* [Written request]
Extract the lines of the listing below, from the line containing "Open the Desktop menu" through the line containing "point(381,644)", and reproduce them verbatim.

[Start of Records to process]

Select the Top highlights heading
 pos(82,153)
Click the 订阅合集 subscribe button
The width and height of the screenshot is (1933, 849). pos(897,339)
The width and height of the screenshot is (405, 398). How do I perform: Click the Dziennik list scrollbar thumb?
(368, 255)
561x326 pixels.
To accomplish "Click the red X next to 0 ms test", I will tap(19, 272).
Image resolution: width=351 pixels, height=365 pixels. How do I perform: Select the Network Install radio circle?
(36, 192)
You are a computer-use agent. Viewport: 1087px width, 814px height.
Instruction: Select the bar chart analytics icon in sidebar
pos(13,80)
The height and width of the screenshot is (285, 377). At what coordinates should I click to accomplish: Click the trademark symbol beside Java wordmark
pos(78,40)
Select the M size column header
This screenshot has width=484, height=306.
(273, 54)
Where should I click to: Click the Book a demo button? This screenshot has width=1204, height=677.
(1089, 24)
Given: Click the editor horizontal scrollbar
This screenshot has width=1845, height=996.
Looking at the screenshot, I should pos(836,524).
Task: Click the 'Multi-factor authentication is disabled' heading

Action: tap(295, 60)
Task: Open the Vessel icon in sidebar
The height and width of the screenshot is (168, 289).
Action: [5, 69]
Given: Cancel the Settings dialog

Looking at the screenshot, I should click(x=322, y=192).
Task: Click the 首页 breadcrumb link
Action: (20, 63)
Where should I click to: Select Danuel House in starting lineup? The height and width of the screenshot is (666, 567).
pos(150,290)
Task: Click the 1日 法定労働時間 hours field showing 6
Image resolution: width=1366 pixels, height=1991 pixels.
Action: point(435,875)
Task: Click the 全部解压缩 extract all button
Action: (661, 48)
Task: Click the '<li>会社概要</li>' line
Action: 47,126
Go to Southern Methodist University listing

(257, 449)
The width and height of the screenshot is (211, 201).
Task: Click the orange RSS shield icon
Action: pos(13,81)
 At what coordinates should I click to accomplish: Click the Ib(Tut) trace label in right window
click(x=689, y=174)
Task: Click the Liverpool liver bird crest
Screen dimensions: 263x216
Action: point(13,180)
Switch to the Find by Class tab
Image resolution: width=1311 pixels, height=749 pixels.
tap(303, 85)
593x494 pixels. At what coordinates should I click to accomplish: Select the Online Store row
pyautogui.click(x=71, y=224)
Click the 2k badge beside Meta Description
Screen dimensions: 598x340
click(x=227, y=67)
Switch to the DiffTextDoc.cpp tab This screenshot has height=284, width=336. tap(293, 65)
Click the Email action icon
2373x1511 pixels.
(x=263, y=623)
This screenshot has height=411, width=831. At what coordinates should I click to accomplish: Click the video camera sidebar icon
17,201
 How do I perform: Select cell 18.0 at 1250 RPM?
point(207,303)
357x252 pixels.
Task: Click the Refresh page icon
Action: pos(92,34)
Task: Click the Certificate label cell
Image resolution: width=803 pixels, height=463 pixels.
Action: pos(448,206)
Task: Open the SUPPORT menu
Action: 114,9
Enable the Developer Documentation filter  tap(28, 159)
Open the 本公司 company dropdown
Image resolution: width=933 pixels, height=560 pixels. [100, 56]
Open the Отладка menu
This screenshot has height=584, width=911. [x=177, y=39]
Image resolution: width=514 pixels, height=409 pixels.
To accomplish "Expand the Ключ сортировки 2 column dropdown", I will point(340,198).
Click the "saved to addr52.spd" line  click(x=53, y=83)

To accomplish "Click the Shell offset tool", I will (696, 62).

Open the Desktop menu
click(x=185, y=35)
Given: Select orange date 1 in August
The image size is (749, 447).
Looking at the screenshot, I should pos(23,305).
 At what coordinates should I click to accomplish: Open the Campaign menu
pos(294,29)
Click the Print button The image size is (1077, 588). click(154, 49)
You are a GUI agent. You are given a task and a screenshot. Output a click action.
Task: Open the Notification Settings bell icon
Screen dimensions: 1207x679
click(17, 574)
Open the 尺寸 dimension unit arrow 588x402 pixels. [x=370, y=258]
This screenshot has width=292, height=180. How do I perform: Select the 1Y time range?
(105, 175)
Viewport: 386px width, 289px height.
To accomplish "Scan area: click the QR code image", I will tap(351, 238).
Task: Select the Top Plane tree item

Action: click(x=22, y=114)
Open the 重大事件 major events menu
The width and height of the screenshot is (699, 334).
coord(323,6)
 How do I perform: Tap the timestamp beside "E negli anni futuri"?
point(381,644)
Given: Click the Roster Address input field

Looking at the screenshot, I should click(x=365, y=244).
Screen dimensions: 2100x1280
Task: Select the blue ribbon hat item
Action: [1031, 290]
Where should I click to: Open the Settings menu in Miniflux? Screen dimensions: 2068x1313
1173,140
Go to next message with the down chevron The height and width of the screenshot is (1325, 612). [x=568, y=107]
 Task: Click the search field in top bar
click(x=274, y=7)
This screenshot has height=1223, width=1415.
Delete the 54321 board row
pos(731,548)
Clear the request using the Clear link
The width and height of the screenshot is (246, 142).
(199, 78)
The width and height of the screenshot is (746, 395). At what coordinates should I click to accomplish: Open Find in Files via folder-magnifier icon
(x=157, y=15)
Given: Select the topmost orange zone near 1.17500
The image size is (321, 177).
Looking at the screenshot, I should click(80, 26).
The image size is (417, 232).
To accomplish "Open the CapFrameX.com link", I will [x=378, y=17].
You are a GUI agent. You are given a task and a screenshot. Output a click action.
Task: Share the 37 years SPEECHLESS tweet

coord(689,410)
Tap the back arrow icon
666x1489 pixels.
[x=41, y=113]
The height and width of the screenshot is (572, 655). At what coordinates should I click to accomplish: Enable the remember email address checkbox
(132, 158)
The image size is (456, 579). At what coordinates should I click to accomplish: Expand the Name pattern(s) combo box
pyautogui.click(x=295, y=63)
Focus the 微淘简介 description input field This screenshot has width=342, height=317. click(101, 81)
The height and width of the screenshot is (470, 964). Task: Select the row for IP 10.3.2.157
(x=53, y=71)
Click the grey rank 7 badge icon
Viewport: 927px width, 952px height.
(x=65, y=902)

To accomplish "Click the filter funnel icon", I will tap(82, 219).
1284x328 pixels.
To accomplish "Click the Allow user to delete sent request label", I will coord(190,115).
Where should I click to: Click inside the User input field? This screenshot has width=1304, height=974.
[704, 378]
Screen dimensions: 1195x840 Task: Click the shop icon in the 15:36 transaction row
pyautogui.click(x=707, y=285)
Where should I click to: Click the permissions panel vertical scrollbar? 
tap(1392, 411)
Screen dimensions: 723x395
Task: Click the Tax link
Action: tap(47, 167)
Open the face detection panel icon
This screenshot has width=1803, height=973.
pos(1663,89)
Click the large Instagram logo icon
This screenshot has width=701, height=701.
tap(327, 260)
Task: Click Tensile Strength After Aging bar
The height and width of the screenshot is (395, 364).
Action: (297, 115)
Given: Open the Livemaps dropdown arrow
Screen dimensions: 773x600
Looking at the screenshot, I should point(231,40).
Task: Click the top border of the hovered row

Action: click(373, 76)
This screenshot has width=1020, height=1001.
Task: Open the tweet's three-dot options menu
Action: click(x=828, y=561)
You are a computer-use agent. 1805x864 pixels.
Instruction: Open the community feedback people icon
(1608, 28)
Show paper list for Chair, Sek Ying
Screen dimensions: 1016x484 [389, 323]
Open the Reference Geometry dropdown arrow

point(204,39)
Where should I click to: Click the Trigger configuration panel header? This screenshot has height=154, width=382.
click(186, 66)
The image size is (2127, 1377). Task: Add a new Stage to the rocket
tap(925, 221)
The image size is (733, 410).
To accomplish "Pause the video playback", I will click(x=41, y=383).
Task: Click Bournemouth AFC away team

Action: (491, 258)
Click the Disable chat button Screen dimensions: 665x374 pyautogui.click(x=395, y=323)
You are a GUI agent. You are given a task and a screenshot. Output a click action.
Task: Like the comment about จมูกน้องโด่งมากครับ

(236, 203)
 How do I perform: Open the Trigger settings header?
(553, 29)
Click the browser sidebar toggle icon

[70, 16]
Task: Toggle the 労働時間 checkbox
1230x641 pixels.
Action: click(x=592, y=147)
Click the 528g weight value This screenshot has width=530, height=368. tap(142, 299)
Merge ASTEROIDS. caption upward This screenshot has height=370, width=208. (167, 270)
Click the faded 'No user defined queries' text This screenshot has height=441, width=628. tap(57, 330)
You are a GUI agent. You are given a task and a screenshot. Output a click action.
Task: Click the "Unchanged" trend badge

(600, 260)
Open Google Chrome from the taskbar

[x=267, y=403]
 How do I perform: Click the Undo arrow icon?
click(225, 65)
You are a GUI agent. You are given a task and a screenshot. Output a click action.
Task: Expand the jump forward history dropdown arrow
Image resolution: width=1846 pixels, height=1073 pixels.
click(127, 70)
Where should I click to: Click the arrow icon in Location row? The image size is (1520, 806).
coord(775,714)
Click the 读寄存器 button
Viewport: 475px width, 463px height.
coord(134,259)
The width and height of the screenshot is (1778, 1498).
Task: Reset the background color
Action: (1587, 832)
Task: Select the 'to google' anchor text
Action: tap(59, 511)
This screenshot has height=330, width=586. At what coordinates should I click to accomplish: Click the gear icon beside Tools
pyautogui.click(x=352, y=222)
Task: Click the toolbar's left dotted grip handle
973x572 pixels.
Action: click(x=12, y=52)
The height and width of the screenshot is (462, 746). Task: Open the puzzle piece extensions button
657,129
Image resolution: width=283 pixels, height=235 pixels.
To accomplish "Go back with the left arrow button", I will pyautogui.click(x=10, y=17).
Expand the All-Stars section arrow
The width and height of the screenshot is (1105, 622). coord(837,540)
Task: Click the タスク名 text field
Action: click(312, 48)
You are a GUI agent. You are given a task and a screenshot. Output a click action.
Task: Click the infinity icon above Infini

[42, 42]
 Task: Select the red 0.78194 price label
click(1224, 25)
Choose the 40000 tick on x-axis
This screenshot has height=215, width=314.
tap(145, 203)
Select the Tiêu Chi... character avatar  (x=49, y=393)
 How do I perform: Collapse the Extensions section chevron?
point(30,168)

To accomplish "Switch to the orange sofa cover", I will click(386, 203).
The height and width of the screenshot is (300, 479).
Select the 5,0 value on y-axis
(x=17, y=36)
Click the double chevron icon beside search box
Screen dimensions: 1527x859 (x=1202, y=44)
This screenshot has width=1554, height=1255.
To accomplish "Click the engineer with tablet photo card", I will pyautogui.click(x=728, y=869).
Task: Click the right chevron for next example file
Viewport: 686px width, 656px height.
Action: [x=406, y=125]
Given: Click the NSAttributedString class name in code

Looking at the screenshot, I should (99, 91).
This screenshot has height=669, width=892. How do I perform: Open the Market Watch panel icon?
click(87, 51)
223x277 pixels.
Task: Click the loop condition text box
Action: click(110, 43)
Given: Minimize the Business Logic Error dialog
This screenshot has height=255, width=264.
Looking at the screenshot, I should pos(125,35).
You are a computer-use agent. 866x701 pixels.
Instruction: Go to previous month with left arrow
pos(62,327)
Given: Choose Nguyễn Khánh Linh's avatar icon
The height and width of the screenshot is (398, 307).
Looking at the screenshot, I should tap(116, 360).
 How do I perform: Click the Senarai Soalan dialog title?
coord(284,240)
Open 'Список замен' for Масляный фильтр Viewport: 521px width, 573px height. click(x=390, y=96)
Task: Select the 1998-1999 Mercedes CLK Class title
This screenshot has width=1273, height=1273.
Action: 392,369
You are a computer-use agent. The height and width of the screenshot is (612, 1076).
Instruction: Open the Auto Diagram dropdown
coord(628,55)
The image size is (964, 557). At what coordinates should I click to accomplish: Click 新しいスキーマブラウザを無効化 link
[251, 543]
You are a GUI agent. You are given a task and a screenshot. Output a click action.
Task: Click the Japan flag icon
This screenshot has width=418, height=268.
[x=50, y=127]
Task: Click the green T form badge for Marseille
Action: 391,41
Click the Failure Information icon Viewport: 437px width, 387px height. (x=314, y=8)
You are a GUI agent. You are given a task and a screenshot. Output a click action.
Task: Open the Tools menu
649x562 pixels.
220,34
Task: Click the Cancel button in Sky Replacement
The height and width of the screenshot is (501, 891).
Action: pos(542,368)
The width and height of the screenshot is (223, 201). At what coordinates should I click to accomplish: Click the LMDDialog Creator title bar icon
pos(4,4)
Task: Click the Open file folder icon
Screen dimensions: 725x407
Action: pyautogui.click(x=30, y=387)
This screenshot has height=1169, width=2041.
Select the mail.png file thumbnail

[End of Records to process]

* [Complete output]
Open the Desktop menu
click(x=185, y=35)
Given: Select orange date 1 in August
The image size is (749, 447).
Looking at the screenshot, I should pos(23,305).
 At what coordinates should I click to accomplish: Open the Campaign menu
pos(294,29)
Click the Print button The image size is (1077, 588). click(154, 49)
You are a GUI agent. You are given a task and a screenshot. Output a click action.
Task: Open the Notification Settings bell icon
Screen dimensions: 1207x679
click(17, 574)
Open the 尺寸 dimension unit arrow 588x402 pixels. [x=370, y=258]
This screenshot has width=292, height=180. How do I perform: Select the 1Y time range?
(105, 175)
Viewport: 386px width, 289px height.
To accomplish "Scan area: click the QR code image", I will tap(351, 238).
Task: Select the Top Plane tree item

Action: click(x=22, y=114)
Open the 重大事件 major events menu
The width and height of the screenshot is (699, 334).
coord(323,6)
 How do I perform: Tap the timestamp beside "E negli anni futuri"?
point(381,644)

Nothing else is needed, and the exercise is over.